We have a reasonable F1 score across all classes. There are differences where the support is poor. But also people who tend to have a very different face from the others have a very good F1 score. This is likely to mean that our classifier is doing what is supposed to do. Another way of visualizing this is a confusion matrix.

In [6]:

```
from sklearn.metrics import confusion_matrix
mat = confusion_matrix(ytest, y_hat)
fig, ax = plt.subplots(figsize=(12, 12))
cax = ax.matshow(mat, cmap='summer')
ticks = np.arange(0,len(faces.target_names))
ax.set_xticks(ticks)
ax.set_yticks(ticks)
ax.set_xticklabels(faces.target_names, rotation=45, ha='right')
ax.set_yticklabels(faces.target_names, rotation=45, ha='right')
ax.set_ylabel('true label')
ax.set_xlabel('predicted label')
ax.xaxis.set_ticks_position('bottom')
for i in range(mat.shape[0]):
for j in range(mat.shape[1]):
ax.text(j, i, mat[i, j], ha='center', va='center')
```

That is a similar picture, we can say that the generalization is good enough. SVMs are quite a good model for this kind of problem. On supervised learning problems we expect the main diagonal to be populated in the confusion matrix. We can more-or-less see the main diagonal populated, it is just the support for the class containing photos of George W Bush is so high that the colors of the colormap cannot cope. Still we have a good classification because the values outside the main diagonal are small.

Let's see how good. We can identify the faces on the pictures ourselves (or cheat and read it from the original dataset), and we can compare that against how our model did.

In [7]:

```
fig, axes = plt.subplots(2, 6, figsize=(16, 5))
fig.subplots_adjust(hspace=0.3, wspace=0.3)
names = faces.target_names
for i, ax in enumerate(axes.flat):
ax.imshow(xtest[i].reshape(62, 47), cmap='gray')
ax.set_title('true: %s\npredicted: %s' % (names[ytest[i]], names[y_hat[i]]), fontsize=10)
ax.axis('off')
```

For such a small amount of code is tis quite a powerful model.

The three sets to evaluate a real world problem are a good enough standard for most problems. That said there are more advanced techniques. The model complexity found by tuning the hyperparameters is not constant when we add more data points. In other words, we can prove that a problem is solvable by sampling our data points; but we cannot argue that a model tuned to use certain hyperparameters will perform (generalize) as well on new data.
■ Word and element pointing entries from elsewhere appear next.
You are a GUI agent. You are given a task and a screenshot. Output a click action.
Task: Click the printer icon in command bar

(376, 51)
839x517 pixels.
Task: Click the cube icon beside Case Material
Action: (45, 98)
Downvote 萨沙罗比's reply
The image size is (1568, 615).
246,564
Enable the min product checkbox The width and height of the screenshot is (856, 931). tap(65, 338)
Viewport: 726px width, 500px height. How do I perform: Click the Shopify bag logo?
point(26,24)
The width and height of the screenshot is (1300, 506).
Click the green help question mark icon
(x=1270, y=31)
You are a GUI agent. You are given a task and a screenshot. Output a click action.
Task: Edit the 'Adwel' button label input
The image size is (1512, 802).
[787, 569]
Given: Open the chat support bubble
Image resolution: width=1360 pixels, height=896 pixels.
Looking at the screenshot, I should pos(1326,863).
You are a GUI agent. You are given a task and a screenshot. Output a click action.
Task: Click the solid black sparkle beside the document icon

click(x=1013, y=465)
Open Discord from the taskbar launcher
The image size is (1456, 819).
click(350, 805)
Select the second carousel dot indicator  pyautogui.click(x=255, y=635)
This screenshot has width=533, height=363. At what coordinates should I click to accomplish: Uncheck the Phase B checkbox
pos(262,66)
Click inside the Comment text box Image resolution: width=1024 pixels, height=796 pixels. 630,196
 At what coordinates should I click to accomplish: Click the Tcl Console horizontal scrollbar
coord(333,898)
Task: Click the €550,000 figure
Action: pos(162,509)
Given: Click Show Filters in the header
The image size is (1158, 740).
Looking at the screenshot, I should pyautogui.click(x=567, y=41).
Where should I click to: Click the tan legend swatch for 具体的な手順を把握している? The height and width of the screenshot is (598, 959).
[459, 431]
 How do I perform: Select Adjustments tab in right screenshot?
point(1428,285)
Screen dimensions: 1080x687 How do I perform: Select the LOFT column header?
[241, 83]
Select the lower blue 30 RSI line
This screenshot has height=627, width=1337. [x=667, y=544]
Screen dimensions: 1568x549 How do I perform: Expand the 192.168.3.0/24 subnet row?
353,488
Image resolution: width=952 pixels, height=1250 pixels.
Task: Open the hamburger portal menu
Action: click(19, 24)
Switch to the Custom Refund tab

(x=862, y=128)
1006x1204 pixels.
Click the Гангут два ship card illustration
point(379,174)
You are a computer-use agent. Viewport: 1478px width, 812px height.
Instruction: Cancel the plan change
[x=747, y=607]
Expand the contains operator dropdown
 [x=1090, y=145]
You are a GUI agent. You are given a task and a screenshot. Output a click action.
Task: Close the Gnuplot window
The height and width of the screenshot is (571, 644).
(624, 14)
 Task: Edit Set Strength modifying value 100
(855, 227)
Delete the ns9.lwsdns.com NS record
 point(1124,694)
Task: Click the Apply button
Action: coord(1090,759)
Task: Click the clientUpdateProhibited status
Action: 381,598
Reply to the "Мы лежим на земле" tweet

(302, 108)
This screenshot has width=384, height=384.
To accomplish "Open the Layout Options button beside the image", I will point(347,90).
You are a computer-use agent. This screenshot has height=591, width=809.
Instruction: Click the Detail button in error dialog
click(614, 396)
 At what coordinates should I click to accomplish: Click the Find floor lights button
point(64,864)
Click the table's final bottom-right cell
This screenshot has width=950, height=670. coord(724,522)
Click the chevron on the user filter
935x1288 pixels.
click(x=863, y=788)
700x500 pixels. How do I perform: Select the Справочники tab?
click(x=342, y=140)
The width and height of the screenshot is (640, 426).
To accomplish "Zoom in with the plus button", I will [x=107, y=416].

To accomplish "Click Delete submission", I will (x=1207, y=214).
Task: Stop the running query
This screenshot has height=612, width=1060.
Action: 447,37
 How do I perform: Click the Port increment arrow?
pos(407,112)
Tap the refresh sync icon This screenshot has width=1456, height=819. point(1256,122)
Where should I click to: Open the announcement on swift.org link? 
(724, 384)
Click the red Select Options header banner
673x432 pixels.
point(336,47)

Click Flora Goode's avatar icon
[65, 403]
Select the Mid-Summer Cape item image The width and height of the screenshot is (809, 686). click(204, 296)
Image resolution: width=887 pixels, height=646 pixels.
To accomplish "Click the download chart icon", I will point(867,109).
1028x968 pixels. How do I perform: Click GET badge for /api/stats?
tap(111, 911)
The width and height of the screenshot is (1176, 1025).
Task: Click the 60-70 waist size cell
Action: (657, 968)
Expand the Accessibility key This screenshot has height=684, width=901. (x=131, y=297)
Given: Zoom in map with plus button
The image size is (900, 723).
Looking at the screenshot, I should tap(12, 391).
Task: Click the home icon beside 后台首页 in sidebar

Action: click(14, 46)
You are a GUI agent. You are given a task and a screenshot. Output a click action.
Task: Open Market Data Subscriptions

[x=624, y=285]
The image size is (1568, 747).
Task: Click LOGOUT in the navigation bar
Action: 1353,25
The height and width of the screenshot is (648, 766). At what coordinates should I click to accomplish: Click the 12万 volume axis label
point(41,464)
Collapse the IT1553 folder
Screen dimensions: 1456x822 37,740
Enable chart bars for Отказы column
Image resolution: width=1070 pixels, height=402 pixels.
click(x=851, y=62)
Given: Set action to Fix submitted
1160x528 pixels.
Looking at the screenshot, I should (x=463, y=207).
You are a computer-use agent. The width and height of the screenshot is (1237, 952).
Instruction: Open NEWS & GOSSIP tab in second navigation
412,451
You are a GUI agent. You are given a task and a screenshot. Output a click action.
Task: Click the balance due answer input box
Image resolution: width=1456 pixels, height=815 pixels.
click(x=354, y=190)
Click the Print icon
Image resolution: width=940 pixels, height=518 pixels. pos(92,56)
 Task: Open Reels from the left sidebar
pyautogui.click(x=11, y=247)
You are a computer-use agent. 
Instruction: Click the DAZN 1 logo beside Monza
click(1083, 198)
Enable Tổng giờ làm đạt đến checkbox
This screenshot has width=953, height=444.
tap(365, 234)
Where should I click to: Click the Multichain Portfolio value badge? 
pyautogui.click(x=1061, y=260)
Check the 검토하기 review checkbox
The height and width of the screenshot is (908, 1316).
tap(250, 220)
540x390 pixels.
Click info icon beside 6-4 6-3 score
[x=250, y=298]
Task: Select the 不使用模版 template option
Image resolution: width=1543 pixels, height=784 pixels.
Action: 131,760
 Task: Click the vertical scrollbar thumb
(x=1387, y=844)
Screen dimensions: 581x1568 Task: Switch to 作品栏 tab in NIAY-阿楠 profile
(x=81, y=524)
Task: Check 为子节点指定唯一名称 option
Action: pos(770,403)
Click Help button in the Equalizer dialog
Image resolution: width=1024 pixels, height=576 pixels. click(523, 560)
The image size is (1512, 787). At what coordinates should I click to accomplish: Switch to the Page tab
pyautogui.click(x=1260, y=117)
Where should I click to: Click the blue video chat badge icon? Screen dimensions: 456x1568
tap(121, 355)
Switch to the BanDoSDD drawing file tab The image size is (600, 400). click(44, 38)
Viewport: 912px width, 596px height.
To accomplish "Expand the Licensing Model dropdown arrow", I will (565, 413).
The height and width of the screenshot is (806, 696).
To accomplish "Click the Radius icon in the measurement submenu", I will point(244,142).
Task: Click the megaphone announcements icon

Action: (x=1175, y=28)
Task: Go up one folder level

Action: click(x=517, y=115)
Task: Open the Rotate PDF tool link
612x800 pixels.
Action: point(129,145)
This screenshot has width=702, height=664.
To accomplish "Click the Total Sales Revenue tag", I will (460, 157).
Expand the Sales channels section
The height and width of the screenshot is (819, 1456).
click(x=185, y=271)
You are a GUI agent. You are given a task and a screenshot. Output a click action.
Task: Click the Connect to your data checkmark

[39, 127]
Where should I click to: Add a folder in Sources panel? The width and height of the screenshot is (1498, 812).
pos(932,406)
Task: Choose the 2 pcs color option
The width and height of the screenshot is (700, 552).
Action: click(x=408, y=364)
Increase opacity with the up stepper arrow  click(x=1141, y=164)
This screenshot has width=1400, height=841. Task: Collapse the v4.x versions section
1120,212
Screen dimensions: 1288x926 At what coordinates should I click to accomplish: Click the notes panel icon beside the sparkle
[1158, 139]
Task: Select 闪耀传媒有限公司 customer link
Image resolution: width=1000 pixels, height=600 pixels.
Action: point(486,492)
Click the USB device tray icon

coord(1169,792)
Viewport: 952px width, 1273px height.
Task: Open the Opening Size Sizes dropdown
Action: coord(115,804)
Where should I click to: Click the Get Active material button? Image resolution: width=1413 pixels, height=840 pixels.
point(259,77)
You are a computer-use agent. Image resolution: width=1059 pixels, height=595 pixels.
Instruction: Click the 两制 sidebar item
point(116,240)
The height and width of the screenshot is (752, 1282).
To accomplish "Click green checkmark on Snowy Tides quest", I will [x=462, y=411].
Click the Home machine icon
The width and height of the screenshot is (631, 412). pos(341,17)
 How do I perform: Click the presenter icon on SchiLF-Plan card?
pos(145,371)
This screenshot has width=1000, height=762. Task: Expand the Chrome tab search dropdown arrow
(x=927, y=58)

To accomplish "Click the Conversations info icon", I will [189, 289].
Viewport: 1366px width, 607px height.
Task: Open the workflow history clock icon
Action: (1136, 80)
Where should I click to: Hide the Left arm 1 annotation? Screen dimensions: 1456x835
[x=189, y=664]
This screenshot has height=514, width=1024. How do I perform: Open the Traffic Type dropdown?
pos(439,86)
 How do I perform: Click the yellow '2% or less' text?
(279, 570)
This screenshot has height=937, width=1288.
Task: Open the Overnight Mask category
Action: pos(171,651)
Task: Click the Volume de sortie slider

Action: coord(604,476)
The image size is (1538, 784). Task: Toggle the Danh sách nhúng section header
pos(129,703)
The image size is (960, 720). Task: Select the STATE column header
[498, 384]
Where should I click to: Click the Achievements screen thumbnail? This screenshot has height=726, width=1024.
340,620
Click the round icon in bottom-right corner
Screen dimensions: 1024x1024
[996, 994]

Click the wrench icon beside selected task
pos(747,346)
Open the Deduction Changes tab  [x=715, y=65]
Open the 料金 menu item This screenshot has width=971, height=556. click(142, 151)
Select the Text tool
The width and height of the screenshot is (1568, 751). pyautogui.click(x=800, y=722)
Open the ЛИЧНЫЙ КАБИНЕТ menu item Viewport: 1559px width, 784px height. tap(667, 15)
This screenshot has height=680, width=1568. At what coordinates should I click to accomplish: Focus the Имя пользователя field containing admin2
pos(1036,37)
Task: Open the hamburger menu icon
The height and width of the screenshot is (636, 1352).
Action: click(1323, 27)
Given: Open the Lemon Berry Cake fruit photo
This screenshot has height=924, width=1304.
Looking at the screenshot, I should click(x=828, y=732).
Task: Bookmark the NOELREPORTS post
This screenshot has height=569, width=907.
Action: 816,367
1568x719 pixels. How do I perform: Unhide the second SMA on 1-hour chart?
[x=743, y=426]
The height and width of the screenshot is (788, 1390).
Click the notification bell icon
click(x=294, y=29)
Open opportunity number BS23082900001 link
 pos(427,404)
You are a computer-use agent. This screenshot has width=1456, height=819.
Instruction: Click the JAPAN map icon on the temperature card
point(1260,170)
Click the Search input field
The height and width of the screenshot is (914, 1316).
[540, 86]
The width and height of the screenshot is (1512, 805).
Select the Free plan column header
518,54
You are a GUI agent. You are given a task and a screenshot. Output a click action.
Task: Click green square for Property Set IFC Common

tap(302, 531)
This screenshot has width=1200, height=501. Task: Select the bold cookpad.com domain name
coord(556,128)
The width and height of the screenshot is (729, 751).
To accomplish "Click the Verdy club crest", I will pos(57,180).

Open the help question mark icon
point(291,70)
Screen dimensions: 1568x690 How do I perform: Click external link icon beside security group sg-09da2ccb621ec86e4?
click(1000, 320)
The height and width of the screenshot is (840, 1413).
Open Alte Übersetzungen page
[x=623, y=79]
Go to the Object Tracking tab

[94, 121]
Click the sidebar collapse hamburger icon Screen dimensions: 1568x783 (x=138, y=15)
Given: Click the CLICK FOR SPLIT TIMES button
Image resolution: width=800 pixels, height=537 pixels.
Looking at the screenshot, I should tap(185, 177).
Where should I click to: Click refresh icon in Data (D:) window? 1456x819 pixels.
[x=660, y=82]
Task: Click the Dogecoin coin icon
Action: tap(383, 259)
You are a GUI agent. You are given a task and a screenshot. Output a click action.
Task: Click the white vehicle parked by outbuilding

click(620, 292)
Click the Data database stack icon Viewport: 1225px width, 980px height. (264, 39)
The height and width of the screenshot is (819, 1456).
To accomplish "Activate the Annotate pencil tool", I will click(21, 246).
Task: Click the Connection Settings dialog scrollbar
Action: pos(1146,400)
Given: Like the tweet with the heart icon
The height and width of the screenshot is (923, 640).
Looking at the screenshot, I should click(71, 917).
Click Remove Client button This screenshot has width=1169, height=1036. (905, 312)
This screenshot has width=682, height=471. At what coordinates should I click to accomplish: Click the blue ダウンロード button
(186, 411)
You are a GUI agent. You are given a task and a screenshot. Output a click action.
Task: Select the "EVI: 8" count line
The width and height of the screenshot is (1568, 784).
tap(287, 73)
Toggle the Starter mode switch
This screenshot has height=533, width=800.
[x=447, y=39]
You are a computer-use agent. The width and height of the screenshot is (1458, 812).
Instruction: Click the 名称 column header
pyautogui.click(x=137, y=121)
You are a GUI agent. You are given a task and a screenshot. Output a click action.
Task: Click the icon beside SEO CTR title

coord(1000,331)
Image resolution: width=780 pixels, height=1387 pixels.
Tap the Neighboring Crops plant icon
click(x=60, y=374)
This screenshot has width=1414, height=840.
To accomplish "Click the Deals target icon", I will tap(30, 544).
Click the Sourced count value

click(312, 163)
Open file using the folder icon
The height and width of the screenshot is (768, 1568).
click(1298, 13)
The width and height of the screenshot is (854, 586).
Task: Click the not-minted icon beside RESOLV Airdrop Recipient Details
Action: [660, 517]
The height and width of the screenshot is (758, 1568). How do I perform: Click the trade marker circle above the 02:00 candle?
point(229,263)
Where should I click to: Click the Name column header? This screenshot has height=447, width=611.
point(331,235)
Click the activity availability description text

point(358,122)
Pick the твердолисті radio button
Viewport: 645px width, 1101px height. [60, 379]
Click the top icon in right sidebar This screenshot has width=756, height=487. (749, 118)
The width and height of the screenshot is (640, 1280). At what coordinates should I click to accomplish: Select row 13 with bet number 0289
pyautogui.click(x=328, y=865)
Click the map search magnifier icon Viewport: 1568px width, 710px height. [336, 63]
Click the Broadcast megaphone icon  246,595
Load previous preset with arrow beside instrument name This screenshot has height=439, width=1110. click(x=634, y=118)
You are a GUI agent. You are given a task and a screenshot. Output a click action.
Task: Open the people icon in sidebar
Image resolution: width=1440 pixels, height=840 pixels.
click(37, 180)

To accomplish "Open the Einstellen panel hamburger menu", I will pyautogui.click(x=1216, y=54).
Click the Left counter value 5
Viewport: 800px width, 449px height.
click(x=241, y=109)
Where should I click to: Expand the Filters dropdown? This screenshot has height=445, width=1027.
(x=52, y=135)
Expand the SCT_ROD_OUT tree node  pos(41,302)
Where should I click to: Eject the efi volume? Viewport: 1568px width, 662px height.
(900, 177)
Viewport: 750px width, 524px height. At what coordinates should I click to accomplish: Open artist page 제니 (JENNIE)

If we have enough data to worry about the training time,
we can use a **learning curve** to estimate how well our hyperparameters,
tuned on small samples will perform on the full dataset.
The *total variance in the dataset is directly proportional
to the number of samples needed to explain this variance*.
Therefore, if we train and tune our model on increasingly bigger samples of our dataset,
the score of the model on its training data and its test set will converge.
Once this converges we can be confident that we have found the number of samples
needed to account for the entire variance in the data.

The *learning curve* is evaluated by checking whether the training score
and testing score converges to the same value.
In which case we can argue that we have enough data to explain the
variance of the problem we are dealing with.
Unfortunately in the vast majority of cases we either do not have
enough data to perform a learning curve or the problem is so hard
that the amount of data needed to produce a learning curve for it is just not available.
This is one of the reasons why the practice of machine learning is often
more of an art rather than pure engineering.